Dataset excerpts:
============

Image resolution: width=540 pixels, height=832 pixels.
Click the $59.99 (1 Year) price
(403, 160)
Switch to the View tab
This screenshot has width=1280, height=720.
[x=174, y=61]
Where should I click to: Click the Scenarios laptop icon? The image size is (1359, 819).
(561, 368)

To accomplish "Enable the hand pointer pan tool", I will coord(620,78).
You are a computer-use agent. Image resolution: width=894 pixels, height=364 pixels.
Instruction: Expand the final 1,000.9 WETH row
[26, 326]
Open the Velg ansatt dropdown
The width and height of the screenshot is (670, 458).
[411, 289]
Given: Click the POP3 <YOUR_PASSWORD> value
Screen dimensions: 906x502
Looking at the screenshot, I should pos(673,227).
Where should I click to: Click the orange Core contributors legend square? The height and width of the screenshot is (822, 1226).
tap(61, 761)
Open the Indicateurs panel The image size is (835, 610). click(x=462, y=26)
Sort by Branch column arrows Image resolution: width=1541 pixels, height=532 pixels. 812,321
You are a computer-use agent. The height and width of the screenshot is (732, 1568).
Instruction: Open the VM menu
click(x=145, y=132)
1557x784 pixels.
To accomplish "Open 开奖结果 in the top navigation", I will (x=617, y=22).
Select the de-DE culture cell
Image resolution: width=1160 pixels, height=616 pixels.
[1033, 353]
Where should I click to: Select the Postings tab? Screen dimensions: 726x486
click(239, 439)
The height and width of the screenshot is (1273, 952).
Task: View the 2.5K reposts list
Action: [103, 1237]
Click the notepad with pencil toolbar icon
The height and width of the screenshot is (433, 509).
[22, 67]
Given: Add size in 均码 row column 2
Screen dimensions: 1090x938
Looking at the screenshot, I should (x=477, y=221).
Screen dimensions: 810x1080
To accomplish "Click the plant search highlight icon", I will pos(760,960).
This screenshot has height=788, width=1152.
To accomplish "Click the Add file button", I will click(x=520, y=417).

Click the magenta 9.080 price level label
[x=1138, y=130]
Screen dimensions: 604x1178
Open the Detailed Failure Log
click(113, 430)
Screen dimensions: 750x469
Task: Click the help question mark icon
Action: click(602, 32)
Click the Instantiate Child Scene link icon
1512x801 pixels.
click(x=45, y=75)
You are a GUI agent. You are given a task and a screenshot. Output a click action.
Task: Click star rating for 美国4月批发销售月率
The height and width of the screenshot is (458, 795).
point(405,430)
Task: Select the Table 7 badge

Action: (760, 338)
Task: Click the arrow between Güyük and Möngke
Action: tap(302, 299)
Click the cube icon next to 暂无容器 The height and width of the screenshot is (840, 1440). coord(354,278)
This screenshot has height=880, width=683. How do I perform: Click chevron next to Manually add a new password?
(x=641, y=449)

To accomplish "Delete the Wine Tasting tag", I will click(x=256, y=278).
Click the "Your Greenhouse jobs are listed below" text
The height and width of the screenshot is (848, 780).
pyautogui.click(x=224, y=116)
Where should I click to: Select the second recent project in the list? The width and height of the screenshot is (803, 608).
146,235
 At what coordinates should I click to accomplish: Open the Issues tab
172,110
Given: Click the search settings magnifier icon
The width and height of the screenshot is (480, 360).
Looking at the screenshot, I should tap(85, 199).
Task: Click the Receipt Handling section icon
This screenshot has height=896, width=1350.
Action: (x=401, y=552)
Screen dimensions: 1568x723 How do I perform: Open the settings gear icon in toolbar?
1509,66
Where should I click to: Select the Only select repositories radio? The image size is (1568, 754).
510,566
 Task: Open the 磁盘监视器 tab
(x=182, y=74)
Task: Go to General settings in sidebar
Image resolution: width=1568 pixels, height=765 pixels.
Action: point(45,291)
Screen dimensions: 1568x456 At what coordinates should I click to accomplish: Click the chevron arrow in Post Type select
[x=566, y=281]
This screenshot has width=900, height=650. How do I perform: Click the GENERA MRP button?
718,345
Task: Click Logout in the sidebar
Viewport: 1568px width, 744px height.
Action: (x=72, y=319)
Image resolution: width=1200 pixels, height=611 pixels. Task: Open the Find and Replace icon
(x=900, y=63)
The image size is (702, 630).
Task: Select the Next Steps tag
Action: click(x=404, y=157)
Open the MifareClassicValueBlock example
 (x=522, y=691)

============

State how many lines above include the word "column", and nothing more.

2